Советский режим укрепился не только победой в Гражданской войне, экономическими успехами НЭПа. Сам отказ от НЭПа, коллективизация, «великий перелом» (1929), последовавшие за ними первые пятилетки индустриализации питались энергетической поддержкой массового энтузиазма, идущего «снизу», обеспечивающего легитимность политического режима и реализацию его планов, «не замечающего» чудовищного насилия и репрессий. Этот энтузиазм был чем-то бόльшим, чем просто открывшиеся социальные лифты, более глубоким, включавшим экзистенциальный смысложизненный мотиватор. Он прежде всего мог быть связан с активной индустриализацией, урбанизацией, что фактически соответствовало общецивилизационному тренду формирования массового общества с его новыми форматами идентичности, требованиями определенного стандарта образования, развития средств массовой коммуникации и участия в социальной жизни. Что, собственно, и обеспечивалось советским режимом в его своеобразной мифократической форме. В Европе этот процесс начался раньше и шел не так бурно. В России же не оказалось ни полноценной элиты, ни гражданского общества — главных корректоров культуры массового общества. «Явился пренебрегший театральной рампой хор и принялся управлять жизнью. Только явился он не в античных одеждах, а в мужицких зипунах, солдатских шинелях и кожанках Чека» [Кантор, 2011: 204].

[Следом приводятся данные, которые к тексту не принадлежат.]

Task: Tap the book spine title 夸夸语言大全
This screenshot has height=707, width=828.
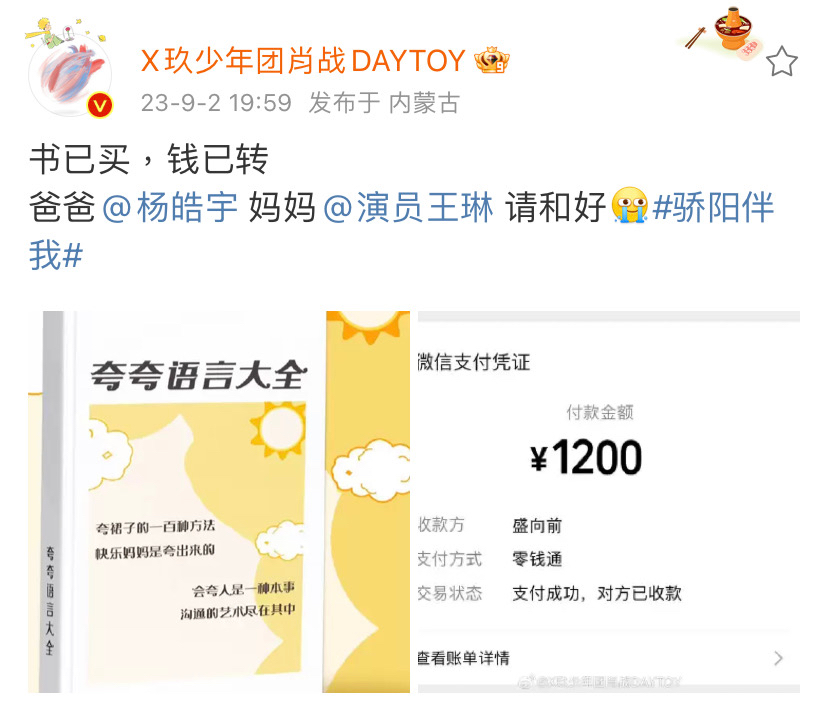Action: [50, 600]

Однако было еще нечто важное, не улавливаемое с чисто экономической и политической точек зрения. Речь идет о том, что В.К. Кантор называет «фактором Х» [там же: 205], связывая его с определенным антропологическим, психологическим типом, вышедшим на первый план. Речь идет о нарастании акцентирования актерства в реальной жизни. Эта тенденция отмечалась и чувствовалась на рубеже XIX–XX веков многими, а после катастрофы Первой мировой войны даже бросалась в глаза. Актерствовали «святой старец» Г. Распутин и «пишущий босяк» купеческий внук А. Пешков (М. Горький), футурист в «желтой кофте» В. Маяковский и стилизующийся под черного мага В. Брюсов. То же и в политике. Российские революционеры выступали под кличками, за которыми стояли не только требования конспирации. И. Джугашвили взял партийную кличку Коба в честь романтического разбойника из грузинского романа. Потом он стал Сталиным, а сын приказчика и внук купца В. Скрябин — Молотовым. «Театрализованным разбойником» называл Л. Троцкого П. Сорокин. Да и А. Гитлера, Б. Муссолини современники попервоначалу называли шутами и клоунами, а их «перевороты» — буффонадами.

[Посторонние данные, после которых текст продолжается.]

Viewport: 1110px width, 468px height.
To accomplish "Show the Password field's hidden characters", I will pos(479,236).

Однако дело даже не в трикстерстве (которое само по себе заслуживает отдельного внимания) — просто музилевский «человек без свойств» становящегося массового общества был очень пластичным и в этой своей пластичности чутко реагирующим на вызовы времени, включая акцентированно декларируемые идеалы. Похоже, дело не столько в каком-то злодее-тиране. Сам он оказывается ответом на масштабный запрос о том, как строить новую жизнь в ситуации рухнувших ориентиров. В ситуации, когда личность, как писал Г.Г. Шпет, «распускается», как кусок масла на сковородке (а когда российская «сковородка» была не раскалена?), возникает не только сладость ощущения «слиянности», но и готовности «слиться» в предлагаемые привлекательные формы.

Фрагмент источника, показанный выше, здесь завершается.